* Work item *
Print the lines in the listing below that fall between the line with "Switch to the Contact Interactions tab" and the line with "Viewport: 1688px width, 764px height.", those two lines included, exactly as they stand and with nothing else.

* Supplied entries *
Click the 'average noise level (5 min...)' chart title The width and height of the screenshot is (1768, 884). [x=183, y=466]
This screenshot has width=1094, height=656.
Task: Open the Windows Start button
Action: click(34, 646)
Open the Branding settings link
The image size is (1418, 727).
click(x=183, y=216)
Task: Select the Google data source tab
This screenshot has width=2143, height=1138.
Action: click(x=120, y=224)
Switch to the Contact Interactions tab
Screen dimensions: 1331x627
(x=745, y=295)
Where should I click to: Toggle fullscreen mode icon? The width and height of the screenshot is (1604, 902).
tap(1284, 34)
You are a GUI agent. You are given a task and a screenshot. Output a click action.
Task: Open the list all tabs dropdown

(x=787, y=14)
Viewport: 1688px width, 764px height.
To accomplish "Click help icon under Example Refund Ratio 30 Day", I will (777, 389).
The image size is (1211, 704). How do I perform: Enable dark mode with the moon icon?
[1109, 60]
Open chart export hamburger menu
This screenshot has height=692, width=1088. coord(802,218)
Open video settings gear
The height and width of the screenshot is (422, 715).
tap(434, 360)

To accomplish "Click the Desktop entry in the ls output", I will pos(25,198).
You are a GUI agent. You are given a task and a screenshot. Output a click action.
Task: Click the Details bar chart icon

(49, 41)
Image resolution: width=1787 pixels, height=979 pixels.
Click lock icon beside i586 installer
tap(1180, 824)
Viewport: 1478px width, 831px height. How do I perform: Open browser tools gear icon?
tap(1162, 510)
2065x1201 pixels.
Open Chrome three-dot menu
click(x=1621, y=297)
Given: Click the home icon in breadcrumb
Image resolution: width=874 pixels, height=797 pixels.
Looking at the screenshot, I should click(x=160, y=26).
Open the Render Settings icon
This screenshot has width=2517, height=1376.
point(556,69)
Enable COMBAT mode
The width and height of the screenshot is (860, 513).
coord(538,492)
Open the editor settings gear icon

* Task solution *
Switch to the Contact Interactions tab
Screen dimensions: 1331x627
(x=745, y=295)
Where should I click to: Toggle fullscreen mode icon? The width and height of the screenshot is (1604, 902).
tap(1284, 34)
You are a GUI agent. You are given a task and a screenshot. Output a click action.
Task: Open the list all tabs dropdown

(x=787, y=14)
Viewport: 1688px width, 764px height.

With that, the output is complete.